Портрет Екатерины II.
Гравюра резцом. 1762.
Город готовился к въезду императрицы. Жители доставали из сундуков дорогие наряды. На улицах спешно строились триумфальные арки, натягивались затейливо украшенные поздравительные транспаранты. Заборы были прикрыты ельником, балконы домов задрапированы разноцветными тканями. В день въезда Екатерины в Москву расфранченная дворянская публика поразила всех роскошью одежд. Императрица взглянула на это дело по-своему. Только что сенат докладывал о расстройстве государственных финансов, о нехватке в казне более чем миллиона рублей. А здесь такая безудержность в тратах, такое расточительство…
Через день Волков, вернувшись из Китай-города, где был по делам, принес в театр газету, с которой особо просил познакомиться театрального гардеробмейстера и портных. В отделе объявлений появилось следующее официальное заявление: «Сим от Коммерц-коллегии российским и иностранным купцам объявляется, чтоб они золотых и серебряных парчей и кружев из-за моря более не выписывали и не ввозили, потому что через год от дня высочайшей ее императорского величества коронации золотые и серебряные парчи и кружева носить заказано будет».
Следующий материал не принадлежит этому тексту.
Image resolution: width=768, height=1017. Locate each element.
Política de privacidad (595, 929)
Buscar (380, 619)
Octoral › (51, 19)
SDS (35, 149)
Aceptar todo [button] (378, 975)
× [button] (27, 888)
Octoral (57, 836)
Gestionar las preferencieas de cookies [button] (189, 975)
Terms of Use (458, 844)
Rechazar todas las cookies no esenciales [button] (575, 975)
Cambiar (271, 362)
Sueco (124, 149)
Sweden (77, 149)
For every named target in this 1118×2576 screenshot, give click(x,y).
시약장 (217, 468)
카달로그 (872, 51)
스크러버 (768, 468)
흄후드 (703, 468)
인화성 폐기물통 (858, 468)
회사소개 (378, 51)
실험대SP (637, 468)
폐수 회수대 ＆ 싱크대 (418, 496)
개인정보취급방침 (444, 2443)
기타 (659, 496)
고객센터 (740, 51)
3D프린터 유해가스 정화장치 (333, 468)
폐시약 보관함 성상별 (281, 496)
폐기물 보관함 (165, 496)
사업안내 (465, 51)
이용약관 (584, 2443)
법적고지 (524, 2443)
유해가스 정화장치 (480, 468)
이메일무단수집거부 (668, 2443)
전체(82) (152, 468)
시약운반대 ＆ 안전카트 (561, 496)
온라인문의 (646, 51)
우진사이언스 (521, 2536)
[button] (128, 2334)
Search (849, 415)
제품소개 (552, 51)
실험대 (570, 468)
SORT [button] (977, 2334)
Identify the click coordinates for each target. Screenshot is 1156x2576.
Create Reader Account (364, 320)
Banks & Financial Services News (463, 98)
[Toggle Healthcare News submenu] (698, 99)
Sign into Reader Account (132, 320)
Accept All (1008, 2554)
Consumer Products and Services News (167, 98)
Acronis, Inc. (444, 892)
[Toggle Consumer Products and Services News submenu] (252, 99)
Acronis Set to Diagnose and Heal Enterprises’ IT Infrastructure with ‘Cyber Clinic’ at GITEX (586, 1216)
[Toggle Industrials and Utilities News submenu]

Коронация состоялась в Кремле двадцать второго сентября. Она была обставлена с большой пышностью. Екатерина шла от дворца к Успенскому собору в сопровождении свиты из духовенства и вельмож. В момент возложения короны произвели пушечную пальбу. В Грановитой палате для знатных придворных устроен был праздничный обед. А под окнами палаты, на Ивановской площади пировало простонародье: по обычаю прошлых времен на столах красовалось даровое угощенье — горы пирогов, жареная дичь, туши фаршированных всякой снедью быков, разные заедки, груды пряников, булочки с маковой избоиной. Пущены были фонтаны красного и белого вина, стекавшие в огромные чаны. Из окон дворца бросали в толпу серебряные монеты. Пронзительный свист флейт, дудок, рожков, дребезжание барабанов — звуки этой, как тогда говаривали, «ухорезной» музыки, зазывные крики балаганщиков, шумный говор пестро одетого народа сливались в нестройный гул. Бремя от времени слышались могучие удары главного колокола с колокольни Ивана Великого.
П. Т. Балабин. С оригинала М. И. Махаева.
Вид Кремля с Каменного моста через Москву-реку.
Гравюра резцом. Середина XVIII в.
Наблюдавшие коронацию Волков и актеры вскоре заторопились — ведь вечером играть спектакль. Они потолкались еще немного у качелей, у балаганов с цветными флагами, миновали помосты, на которых, показывая свои куншты, ломались акробаты, глянули на раешника, представлявшего в своем райке поединок Ильи Муромца с Соловьем Разбойником, и двинулись к дому. А вечером того же дня российского театра актеры вышли на подмостки головинского Оперного дома, показав московским смотрельщикам два произведения: оперу служившего при дворе итальянского капельмейстера Ф. Арайя на либретто Сумарокова «Цефал и Прокрис» и балет, а точнее, драматические картины с танцами «Прибежище добродетели».
Волков, как и три года назад, выступил в роли Американца. И партнерша осталась прежней: роль Американки исполняла Мария Волкова. Играли с подъемом. И мужественная смерть американского индейца снова потрясла зал. В ярусах надрывно охнули, когда пленник вонзил кинжал в свою грудь, а последнюю реплику умирающего, обращенную к возлюбленной подруге, также кончающей с собой, — «ничто не возмогло оков любви претерть» — зрители покрыли рукоплесканиями.
И под стать всей приподнятой атмосфере праздничного дня, полного надежд и мечтаний (так всем хотелось верить в свет и правду нового царствования и забыть мрачные стороны действительности, в которой столько еще беззакония, произвола, воровства), прозвучал финальный хор, сопровождаемый танцевальным дивертисманом:
…Ищи, народ, бессмертной славы,
Чти истину и добры нравы,
Вседневно в вечны времена!
А. Шхонебек.
Дом Головина в Москве.
Гравюра резцом и офортом. 1705. Фрагмент.
После спектакля, сняв румяна и переодевшись, актеры вышли из здания. На горизонте, в стороне Кремля, полыхало зарево. Там продолжался грандиозный фейерверк — взвивались и лопались разноцветными искрами ракеты, швермеры и луст-кугели, сияли высоко взметнутые фонтаны и каскады яркого пламени.